In a true mastermind, the group's collective experience generates the transformation. You're facilitating peer-to-peer learning, accountability, and strategic problem-solving among equals. Members show up with comparable experience levels, real challenges they're actively working through, and insights from their own expertise. This peer dynamic creates depth that traditional coaching structures simply can't replicate.
Think about it. When you're coaching someone one-on-one, they're getting your perspective. When you're facilitating a mastermind of six business owners who each bring 10+ years of diverse experience, suddenly that person has access to 60+ years of combined wisdom. The math works differently. The value compounds differently. And most importantly for building a sustainable coaching business, the model scales differently.
Why Recurring Revenue Changes Everything About Your Coaching Business
Let's talk about what actually matters when you're building a coaching business that supports the life you want. Monthly recurring revenue isn't just nice to have. It transforms how you operate, how you plan, and how much mental energy you waste worrying about where your next client will come from.
When your income resets to zero every month, you're constantly in sales mode. Even successful months don't provide breathing room because you know the cycle starts over in 30 days. Subscription-based models create financial stability that lets you focus on delivering exceptional value instead of chasing the next sale.

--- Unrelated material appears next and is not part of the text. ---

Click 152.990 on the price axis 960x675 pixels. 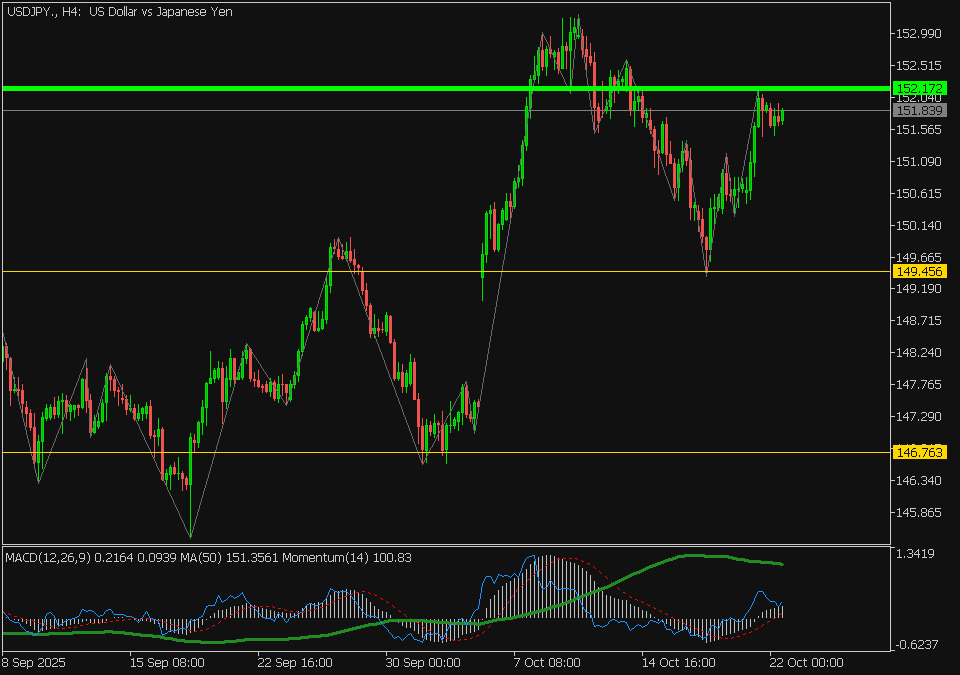[918, 34]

Masterminds naturally lend themselves to monthly or quarterly commitments. Members invest for six months, a year, sometimes longer. They're not buying a one-time transformation. They're joining an ongoing community of peers who support their continuous growth. This structure means you can plan, invest back into your business, and actually take a vacation without watching your revenue vanish.

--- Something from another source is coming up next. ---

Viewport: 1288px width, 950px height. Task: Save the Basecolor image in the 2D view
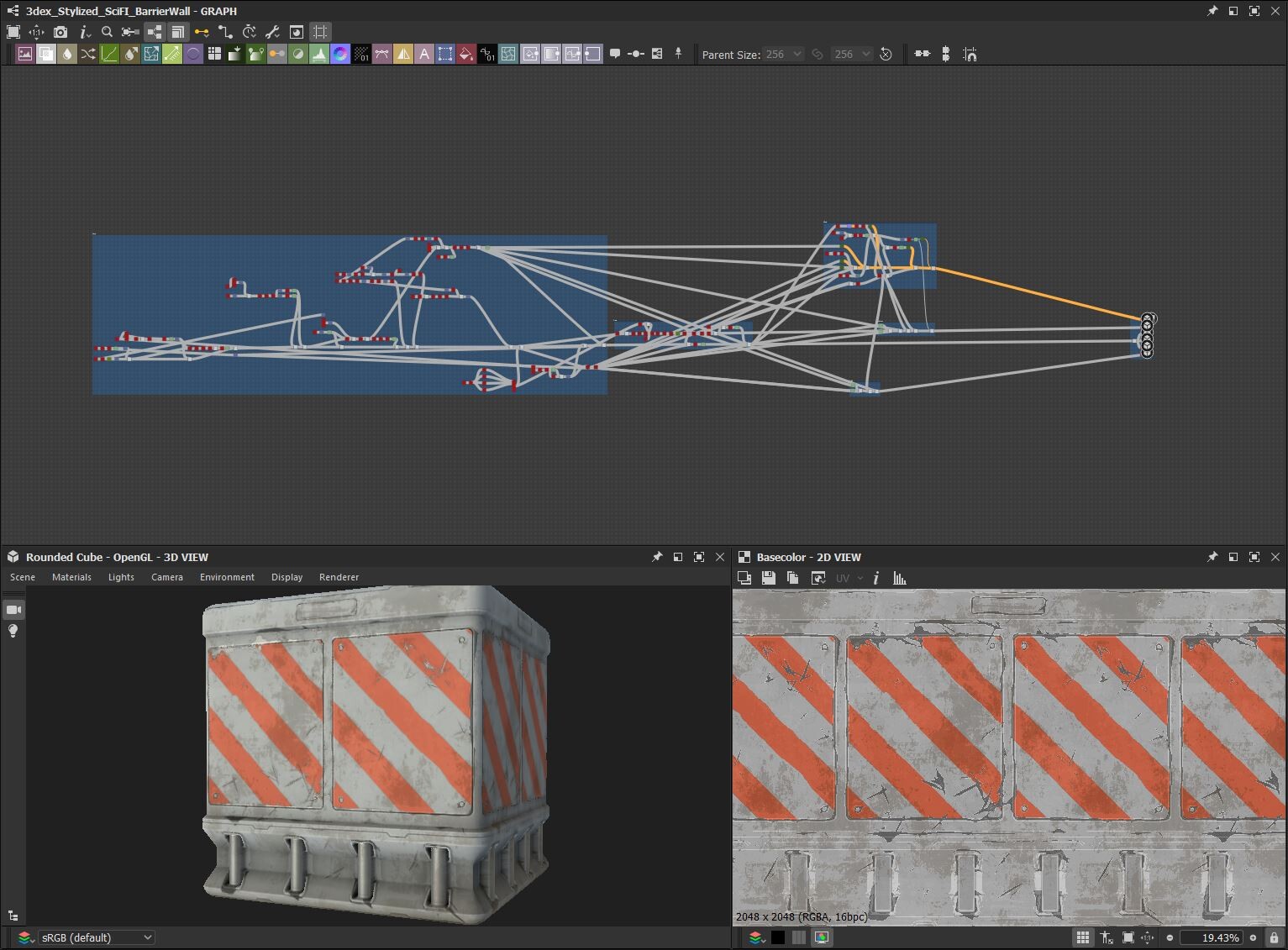[768, 578]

The Three Revenue Models That Work for Mastermind Groups
When women ask me about pricing masterminds, they're usually thinking too small. They're calculating their hourly rate times the number of sessions, maybe adding a group discount. That's not how you build a mastermind that reflects the actual value being created.
Model One: Premium Annual Memberships Some coaches charge $12,000-$30,000 annually for mastermind membership. This works when you've established yourself as an authority, you're serving professionals with significant income or business revenue, and the transformation you're facilitating has clear ROI. Executive coaches, business strategists, and specialized consultants often use this model successfully.
Model Two: Monthly Subscription with Minimum Commitments Others price at $300-$1,500 monthly with six-month or one-year minimums. This lowers the upfront investment barrier while still securing recurring revenue. It works well if you're building your authority, serving professionals in transition, or targeting coaches and consultants who are still scaling their own businesses.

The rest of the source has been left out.